__SOURCE RECORDS__:
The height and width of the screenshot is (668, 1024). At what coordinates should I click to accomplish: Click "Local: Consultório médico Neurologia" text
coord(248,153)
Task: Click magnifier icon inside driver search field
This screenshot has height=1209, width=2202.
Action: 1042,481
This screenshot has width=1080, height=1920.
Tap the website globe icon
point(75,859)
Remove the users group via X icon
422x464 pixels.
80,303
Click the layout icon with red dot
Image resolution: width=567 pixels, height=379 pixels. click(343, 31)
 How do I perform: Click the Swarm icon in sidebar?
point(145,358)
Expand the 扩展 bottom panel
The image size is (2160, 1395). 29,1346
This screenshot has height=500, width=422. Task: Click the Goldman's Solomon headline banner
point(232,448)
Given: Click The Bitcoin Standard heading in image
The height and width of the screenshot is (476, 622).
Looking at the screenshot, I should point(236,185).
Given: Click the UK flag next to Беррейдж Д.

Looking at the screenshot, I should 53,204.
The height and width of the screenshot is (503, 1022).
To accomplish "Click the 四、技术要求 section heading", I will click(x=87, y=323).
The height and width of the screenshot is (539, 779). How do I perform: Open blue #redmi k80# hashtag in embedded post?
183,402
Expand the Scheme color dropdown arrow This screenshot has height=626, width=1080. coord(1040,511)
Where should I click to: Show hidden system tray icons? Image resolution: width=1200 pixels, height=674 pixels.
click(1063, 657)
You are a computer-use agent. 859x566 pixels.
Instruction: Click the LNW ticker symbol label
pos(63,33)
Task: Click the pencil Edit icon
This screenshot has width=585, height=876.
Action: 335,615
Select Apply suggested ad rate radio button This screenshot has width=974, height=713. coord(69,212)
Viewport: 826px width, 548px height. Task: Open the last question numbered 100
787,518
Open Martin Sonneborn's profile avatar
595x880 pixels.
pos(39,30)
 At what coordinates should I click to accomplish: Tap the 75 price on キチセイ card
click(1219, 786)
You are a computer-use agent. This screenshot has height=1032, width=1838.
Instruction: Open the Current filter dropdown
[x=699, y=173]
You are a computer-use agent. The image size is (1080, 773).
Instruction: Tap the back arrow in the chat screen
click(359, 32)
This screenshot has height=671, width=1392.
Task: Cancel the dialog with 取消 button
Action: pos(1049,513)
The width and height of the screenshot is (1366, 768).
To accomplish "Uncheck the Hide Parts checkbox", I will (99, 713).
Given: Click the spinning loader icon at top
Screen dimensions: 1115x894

__TASK REQUIREMENTS__: Please write out the listing above again, substituting "desktop assistant" for every "computer-use agent" and leaving everything else unchanged.

__WRITTEN SOLUTION__:
The height and width of the screenshot is (668, 1024). At what coordinates should I click to accomplish: Click "Local: Consultório médico Neurologia" text
coord(248,153)
Task: Click magnifier icon inside driver search field
This screenshot has height=1209, width=2202.
Action: 1042,481
This screenshot has width=1080, height=1920.
Tap the website globe icon
point(75,859)
Remove the users group via X icon
422x464 pixels.
80,303
Click the layout icon with red dot
Image resolution: width=567 pixels, height=379 pixels. click(343, 31)
 How do I perform: Click the Swarm icon in sidebar?
point(145,358)
Expand the 扩展 bottom panel
The image size is (2160, 1395). 29,1346
This screenshot has height=500, width=422. Task: Click the Goldman's Solomon headline banner
point(232,448)
Given: Click The Bitcoin Standard heading in image
The height and width of the screenshot is (476, 622).
Looking at the screenshot, I should point(236,185).
Given: Click the UK flag next to Беррейдж Д.

Looking at the screenshot, I should 53,204.
The height and width of the screenshot is (503, 1022).
To accomplish "Click the 四、技术要求 section heading", I will click(x=87, y=323).
The height and width of the screenshot is (539, 779). How do I perform: Open blue #redmi k80# hashtag in embedded post?
183,402
Expand the Scheme color dropdown arrow This screenshot has height=626, width=1080. coord(1040,511)
Where should I click to: Show hidden system tray icons? Image resolution: width=1200 pixels, height=674 pixels.
click(1063, 657)
You are a desktop assistant. 859x566 pixels.
Instruction: Click the LNW ticker symbol label
pos(63,33)
Task: Click the pencil Edit icon
This screenshot has width=585, height=876.
Action: 335,615
Select Apply suggested ad rate radio button This screenshot has width=974, height=713. coord(69,212)
Viewport: 826px width, 548px height. Task: Open the last question numbered 100
787,518
Open Martin Sonneborn's profile avatar
595x880 pixels.
pos(39,30)
 At what coordinates should I click to accomplish: Tap the 75 price on キチセイ card
click(1219, 786)
You are a desktop assistant. This screenshot has height=1032, width=1838.
Instruction: Open the Current filter dropdown
[x=699, y=173]
You are a desktop assistant. The image size is (1080, 773).
Instruction: Tap the back arrow in the chat screen
click(359, 32)
This screenshot has height=671, width=1392.
Task: Cancel the dialog with 取消 button
Action: pos(1049,513)
The width and height of the screenshot is (1366, 768).
To accomplish "Uncheck the Hide Parts checkbox", I will (99, 713).
Given: Click the spinning loader icon at top
Screen dimensions: 1115x894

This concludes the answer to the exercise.